# DOCUMENT SEGMENT:
==================================================
Welcome to the Tribal Path. The site has been set up by Ken Guest, Lucy Morgan Edwards and 'RAM' Seeger for the purpose of publicising a series of papers that were written to encourage the adoption of what we came to call the Tribal Path. By this we meant the seeking of a Tribal (or Afghan) solution to the current on-going tragedy that is Afghanistan.
We felt that rather than trying to impose a large army and western style government - which ran against the grain of the country and its history, a bottom up system of community based governance would be more likely to succeed. In this, tribal leaders would be empowered with the responsibility for local governance by traditional jirgas (councils), and once this was fully acknowledged and functional - the security of their tribal lands. They would achieve this through the use of tribally raised, and tribally controlled, tribal forces. There would still be a need for effective central government but it would have a lighter footprint to the one currently envisaged. The tribes instead of being excluded and viewed as a problem, would be used as active allies.
In the first of our papers (which in fact was simply a personal account not widely circulated) we argued that rather than the West overthrowing the Taliban with a little bit of Afghan help, it would have been much better if the Taliban had been overthrown by the Afghans with a little bit of Western help, and to this end, we should have given backing and support to Abdul Hak, a renowned Pushtun military leader, who in fact was already plotting the Taliban's overthrow before 9/11.
Our second paper lobbied for the support of Prince Ali Seraj in the 2009 presidential elections. As leader of the National Coalition for Dialogue with the Tribes of Afghanistan (NCDTA), Prince Ali was a firm believer in the untapped potential of the tribes.
Our third paper covered the Tribal Path in depth, while our fourth warned against the dangers of negotiation and claimed that by engaging with the Afghan majority, it could be given what it has always wanted - no war and no return of the Jihadist Taliban.
We then went on to maintain that the best way of getting in contact with ordinary Afghans and marginalising the Taliban, was by reducing the power and scope of the central government, establishing semi-autonomous regions and following the Tribal Path.
All of us have had extensive practical outside-the-compound experience of Afghanistan - Ken and Lucy in particular. We have much affection and respect for the Afghan people and are greatly saddened at the way things have unfolded. Brief bios follow below.
ABOUT THE AUTHORS
Ken Guest is a former Royal Marine and photo-journalist. He has recently been working in Kabul and has now been closely involved with Afghanistan for 33 years. During its struggle against the Soviets, he probably spent more time inside Afghanistan, living and working with the Mujahedin, than any other Western witness to that conflict. As a result of that past, he has a first hand knowledge of not just how the ordinary Afghan thinks, but how the Taliban and Al Qaeda think and act. Ken has written, contributed to and illustrated several books and feature articles, e.g. Flashpoint! (Brassy's) and British Battles (Harper Collins) and most recently at the request of the ICRC 'The dynamic interplay between Islam and Conflict in Afghanistan' (International Review of the Red Cross, Vol 82, No 880, Dec 2010).
==================================================
# PROVIDED DATA:
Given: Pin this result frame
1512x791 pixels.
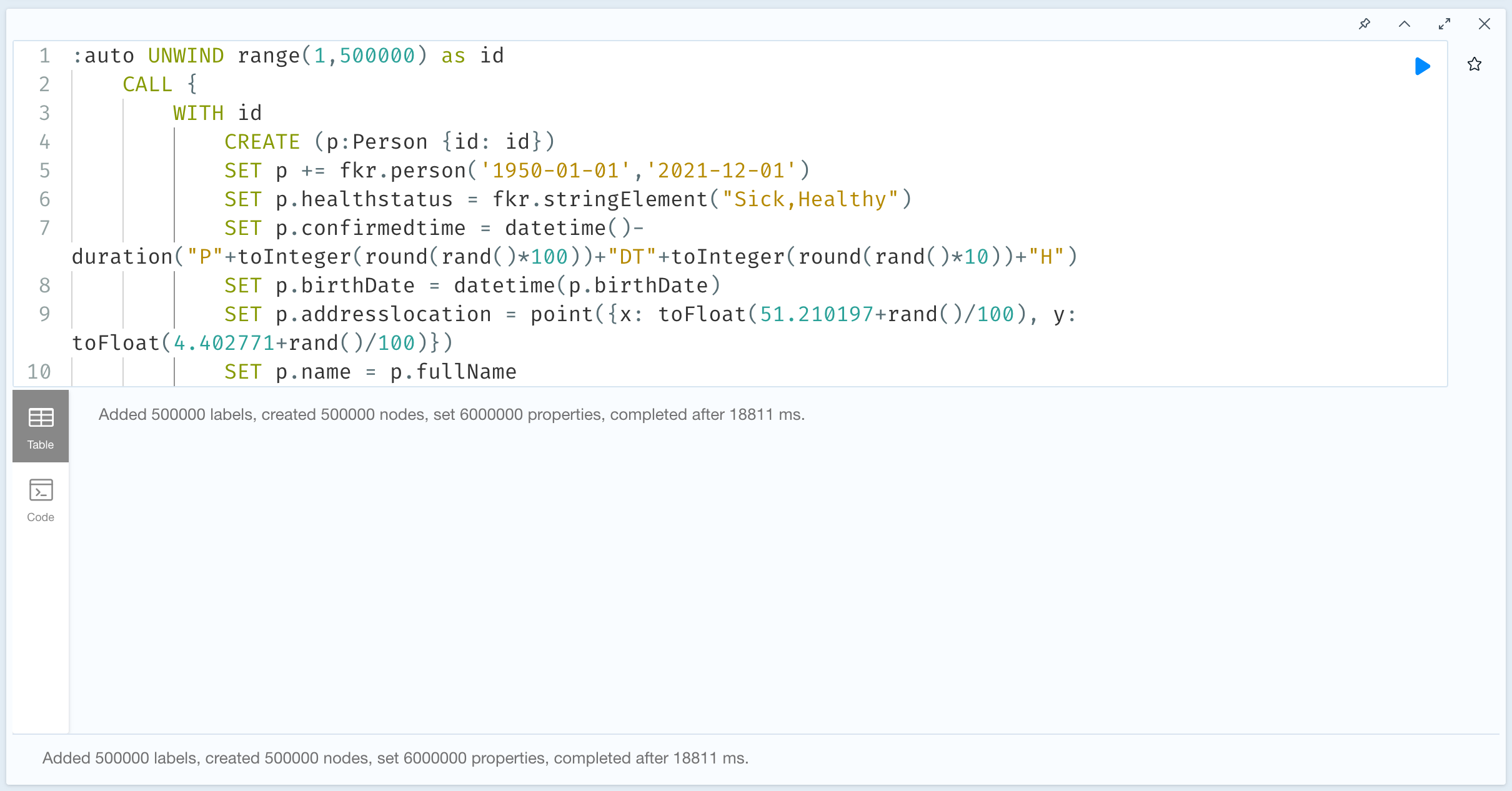Looking at the screenshot, I should 1365,24.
==================================================
# GIVEN REQUEST 1:
Rewrite the passage of the Tribal Path introduction from "Our third paper" to "following the Tribal Path.", replacing "Tribal Path" with "Tribal Way".
# GIVEN REQUEST 2:
Name the people who set up the Tribal Path site, according to the Tribal Path introduction.
# GIVEN REQUEST 3:
Continue the Tribal Path introduction from where it stops.

# TASK RESPONSE 1:
Our third paper covered the Tribal Way in depth, while our fourth warned against the dangers of negotiation and claimed that by engaging with the Afghan majority, it could be given what it has always wanted - no war and no return of the Jihadist Taliban.
We then went on to maintain that the best way of getting in contact with ordinary Afghans and marginalising the Taliban, was by reducing the power and scope of the central government, establishing semi-autonomous regions and following the Tribal Way.

# TASK RESPONSE 2:
Ken Guest, Lucy Morgan Edwards and 'RAM' Seeger

# TASK RESPONSE 3:
'RAM' Seeger is a former Royal Marine who left the Corps in 1976 after commanding the Special Boat Squadron (SBS). He won a Military Cross with 40 Commando during the Borneo confrontation, was an instructor at the Royal Military Academy Sandhurst, and attended the Army staff college at Camberley. After leaving the Corps he set up a Special Force for the Sultan of Oman and then became a security consultant. During the early 1980s he made a number of trips into occupied Afghanistan to give training and help to the Mujahedin. Most of these were to the Panshir valley for Ahmad Shah Massoud. After this he did an MA in War Studies at King's College London. In 2001 he lobbied for western support of Abdul Haq, along with Ken Guest and another friend and colleague - Sir John Gunston.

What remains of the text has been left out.